The request:
Write out the part of the material that opens with the line containing "Screen dimensions: 1568x524" and closes with the line containing "click(541, 120)", reproducing each line exactly.

Data in this exercise:
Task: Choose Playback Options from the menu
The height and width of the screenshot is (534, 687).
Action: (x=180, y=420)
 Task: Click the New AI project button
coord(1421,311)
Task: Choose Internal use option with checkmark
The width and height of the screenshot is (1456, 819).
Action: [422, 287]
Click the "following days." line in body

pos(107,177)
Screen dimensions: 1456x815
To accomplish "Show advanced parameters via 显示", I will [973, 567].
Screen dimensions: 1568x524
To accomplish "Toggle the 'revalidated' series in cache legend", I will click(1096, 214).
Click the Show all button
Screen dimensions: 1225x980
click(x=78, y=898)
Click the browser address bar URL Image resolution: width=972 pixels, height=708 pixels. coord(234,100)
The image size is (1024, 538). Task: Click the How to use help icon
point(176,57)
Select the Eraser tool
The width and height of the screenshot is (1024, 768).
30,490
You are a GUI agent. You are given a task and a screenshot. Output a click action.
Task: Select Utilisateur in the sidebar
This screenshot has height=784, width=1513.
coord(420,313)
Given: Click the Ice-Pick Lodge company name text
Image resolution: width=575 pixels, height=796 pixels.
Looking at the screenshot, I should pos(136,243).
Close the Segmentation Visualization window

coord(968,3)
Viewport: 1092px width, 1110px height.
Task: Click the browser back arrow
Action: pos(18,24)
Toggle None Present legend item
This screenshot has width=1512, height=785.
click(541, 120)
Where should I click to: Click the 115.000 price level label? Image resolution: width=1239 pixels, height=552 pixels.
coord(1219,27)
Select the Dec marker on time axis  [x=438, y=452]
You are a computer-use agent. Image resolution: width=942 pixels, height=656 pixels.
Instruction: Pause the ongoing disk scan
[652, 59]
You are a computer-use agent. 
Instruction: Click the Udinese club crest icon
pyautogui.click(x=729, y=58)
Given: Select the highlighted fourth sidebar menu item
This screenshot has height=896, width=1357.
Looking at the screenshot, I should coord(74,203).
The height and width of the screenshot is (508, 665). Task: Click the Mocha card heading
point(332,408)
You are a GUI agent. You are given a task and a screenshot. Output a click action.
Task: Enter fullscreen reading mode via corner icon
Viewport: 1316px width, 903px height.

Written solution:
Screen dimensions: 1568x524
To accomplish "Toggle the 'revalidated' series in cache legend", I will click(1096, 214).
Click the Show all button
Screen dimensions: 1225x980
click(x=78, y=898)
Click the browser address bar URL Image resolution: width=972 pixels, height=708 pixels. coord(234,100)
The image size is (1024, 538). Task: Click the How to use help icon
point(176,57)
Select the Eraser tool
The width and height of the screenshot is (1024, 768).
30,490
You are a GUI agent. You are given a task and a screenshot. Output a click action.
Task: Select Utilisateur in the sidebar
This screenshot has height=784, width=1513.
coord(420,313)
Given: Click the Ice-Pick Lodge company name text
Image resolution: width=575 pixels, height=796 pixels.
Looking at the screenshot, I should pos(136,243).
Close the Segmentation Visualization window

coord(968,3)
Viewport: 1092px width, 1110px height.
Task: Click the browser back arrow
Action: pos(18,24)
Toggle None Present legend item
This screenshot has width=1512, height=785.
click(541, 120)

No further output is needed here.